■ **WORK TO COMPLETE**: In the listing below, find the line containing "Instruction: Expand audio settings arrow" and the line containing "The height and width of the screenshot is (376, 473).". Repeat exactly those two lines and every line between them.

■ **SUPPLIED RECORDS**:

--- START ---

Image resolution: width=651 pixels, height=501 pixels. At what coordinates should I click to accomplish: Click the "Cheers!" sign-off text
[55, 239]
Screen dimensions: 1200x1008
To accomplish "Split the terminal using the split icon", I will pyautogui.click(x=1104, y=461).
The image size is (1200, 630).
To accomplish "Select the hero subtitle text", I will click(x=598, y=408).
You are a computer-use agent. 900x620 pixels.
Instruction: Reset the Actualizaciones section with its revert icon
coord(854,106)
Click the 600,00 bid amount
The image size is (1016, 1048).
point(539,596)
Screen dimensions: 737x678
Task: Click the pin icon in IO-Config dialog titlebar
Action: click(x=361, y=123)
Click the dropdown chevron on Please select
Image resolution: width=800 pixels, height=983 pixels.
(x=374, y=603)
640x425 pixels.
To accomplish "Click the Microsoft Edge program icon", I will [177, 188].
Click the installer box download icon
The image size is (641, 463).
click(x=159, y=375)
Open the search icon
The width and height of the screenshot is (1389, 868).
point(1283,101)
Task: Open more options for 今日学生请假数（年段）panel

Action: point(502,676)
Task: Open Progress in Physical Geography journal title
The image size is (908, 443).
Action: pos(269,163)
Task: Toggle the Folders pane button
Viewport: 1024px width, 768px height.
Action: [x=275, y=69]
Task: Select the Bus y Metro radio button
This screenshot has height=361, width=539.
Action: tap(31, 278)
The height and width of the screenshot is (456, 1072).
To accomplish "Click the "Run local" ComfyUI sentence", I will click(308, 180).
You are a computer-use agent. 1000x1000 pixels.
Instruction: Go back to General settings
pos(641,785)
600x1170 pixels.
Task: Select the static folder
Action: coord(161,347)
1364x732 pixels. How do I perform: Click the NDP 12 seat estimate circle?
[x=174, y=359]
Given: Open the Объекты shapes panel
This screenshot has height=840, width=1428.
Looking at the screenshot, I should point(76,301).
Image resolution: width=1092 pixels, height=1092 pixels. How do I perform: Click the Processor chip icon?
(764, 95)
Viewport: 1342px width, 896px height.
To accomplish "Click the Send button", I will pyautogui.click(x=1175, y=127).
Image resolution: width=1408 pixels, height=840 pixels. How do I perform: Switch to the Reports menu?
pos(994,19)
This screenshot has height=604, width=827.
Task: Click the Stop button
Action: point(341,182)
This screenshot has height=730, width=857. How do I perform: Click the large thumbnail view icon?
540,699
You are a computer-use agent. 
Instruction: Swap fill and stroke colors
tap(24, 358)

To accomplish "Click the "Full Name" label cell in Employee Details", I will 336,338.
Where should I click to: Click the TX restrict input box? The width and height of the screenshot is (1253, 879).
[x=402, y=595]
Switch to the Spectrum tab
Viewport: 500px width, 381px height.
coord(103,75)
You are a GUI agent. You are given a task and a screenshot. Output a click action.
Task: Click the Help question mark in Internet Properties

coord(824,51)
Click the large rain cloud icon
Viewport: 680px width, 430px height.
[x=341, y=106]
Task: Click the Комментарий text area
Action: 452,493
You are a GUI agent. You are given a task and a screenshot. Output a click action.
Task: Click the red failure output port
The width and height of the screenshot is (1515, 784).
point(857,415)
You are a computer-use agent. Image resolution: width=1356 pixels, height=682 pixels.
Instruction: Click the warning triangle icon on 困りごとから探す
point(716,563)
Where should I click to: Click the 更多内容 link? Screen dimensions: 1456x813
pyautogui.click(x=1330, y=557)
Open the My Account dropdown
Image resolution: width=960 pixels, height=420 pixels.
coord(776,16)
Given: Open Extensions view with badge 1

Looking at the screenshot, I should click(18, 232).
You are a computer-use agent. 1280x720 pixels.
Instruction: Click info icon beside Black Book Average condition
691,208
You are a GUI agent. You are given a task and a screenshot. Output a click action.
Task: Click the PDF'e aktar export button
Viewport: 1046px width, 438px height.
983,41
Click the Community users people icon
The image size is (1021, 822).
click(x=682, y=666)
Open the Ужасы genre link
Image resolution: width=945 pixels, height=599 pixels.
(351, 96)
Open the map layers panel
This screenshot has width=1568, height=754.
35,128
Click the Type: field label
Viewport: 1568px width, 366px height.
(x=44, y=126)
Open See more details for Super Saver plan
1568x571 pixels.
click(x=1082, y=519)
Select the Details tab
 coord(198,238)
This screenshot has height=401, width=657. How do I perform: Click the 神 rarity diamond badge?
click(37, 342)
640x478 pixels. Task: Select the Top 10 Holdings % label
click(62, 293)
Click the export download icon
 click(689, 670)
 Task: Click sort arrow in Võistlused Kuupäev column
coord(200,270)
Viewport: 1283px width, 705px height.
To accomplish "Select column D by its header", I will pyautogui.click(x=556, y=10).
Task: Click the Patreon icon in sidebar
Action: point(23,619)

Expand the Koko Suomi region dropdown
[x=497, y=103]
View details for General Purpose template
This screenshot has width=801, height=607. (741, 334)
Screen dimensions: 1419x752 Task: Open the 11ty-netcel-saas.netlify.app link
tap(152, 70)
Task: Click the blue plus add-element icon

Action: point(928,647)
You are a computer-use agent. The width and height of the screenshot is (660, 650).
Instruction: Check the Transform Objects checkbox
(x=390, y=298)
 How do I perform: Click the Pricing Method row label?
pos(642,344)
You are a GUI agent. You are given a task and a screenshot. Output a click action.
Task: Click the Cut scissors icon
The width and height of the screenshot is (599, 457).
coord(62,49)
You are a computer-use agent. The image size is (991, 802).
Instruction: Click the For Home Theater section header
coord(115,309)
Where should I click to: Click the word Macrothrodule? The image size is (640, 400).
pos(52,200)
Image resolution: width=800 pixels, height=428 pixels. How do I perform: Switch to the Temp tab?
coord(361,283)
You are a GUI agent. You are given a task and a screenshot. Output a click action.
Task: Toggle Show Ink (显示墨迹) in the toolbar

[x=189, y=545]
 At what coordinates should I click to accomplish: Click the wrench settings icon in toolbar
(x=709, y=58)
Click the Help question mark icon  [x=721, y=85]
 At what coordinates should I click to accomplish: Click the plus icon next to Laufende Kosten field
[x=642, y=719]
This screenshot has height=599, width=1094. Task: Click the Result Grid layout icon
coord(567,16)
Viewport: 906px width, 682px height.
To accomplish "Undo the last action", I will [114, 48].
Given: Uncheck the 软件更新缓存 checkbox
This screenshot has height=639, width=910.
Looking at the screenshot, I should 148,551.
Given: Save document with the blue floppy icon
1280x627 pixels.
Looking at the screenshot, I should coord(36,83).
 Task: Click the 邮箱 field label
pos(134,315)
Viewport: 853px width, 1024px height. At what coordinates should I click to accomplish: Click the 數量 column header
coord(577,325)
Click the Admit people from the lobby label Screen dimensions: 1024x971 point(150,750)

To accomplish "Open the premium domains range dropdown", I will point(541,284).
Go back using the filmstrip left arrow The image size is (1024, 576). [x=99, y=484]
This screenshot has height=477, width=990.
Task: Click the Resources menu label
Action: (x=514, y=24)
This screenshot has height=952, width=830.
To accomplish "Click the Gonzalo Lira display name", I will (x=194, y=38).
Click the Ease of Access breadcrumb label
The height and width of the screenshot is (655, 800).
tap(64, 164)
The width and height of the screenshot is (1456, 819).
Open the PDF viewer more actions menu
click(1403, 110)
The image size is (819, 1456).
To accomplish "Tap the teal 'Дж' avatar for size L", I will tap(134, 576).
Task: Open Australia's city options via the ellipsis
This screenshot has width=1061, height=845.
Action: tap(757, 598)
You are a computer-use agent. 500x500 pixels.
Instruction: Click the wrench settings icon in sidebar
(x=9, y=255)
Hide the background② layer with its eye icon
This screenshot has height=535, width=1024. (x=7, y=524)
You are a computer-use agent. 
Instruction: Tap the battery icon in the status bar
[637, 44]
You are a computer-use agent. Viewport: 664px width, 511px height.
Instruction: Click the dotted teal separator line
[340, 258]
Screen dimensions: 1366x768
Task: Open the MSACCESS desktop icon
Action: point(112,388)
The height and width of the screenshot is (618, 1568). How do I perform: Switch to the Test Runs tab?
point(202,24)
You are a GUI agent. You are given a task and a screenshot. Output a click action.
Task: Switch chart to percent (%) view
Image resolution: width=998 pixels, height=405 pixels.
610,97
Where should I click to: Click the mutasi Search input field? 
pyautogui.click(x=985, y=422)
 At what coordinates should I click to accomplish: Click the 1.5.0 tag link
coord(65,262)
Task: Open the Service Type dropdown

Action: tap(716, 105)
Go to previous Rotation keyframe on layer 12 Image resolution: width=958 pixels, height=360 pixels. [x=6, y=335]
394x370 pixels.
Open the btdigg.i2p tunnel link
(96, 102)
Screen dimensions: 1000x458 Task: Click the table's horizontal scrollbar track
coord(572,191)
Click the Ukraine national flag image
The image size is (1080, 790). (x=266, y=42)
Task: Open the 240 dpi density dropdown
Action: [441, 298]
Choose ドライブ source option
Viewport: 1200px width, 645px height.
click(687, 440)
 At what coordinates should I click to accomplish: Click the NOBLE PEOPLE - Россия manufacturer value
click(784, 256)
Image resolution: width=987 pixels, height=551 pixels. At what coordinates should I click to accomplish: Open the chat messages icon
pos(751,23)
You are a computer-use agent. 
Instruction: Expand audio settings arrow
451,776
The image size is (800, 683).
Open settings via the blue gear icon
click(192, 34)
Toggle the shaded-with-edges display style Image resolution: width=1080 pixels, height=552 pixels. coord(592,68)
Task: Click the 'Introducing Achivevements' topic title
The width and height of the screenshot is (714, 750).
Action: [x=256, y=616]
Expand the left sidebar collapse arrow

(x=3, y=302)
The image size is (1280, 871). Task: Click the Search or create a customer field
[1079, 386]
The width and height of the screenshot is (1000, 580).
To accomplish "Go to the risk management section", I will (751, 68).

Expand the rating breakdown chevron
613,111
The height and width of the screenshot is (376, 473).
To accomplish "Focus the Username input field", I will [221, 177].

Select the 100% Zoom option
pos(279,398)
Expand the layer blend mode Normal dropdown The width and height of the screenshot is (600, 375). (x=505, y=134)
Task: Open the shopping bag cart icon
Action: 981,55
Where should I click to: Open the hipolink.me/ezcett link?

--- END ---

■ **RESULT OF THE EXERCISE**:
Instruction: Expand audio settings arrow
451,776
The image size is (800, 683).
Open settings via the blue gear icon
click(192, 34)
Toggle the shaded-with-edges display style Image resolution: width=1080 pixels, height=552 pixels. coord(592,68)
Task: Click the 'Introducing Achivevements' topic title
The width and height of the screenshot is (714, 750).
Action: [x=256, y=616]
Expand the left sidebar collapse arrow

(x=3, y=302)
The image size is (1280, 871). Task: Click the Search or create a customer field
[1079, 386]
The width and height of the screenshot is (1000, 580).
To accomplish "Go to the risk management section", I will (751, 68).

Expand the rating breakdown chevron
613,111
The height and width of the screenshot is (376, 473).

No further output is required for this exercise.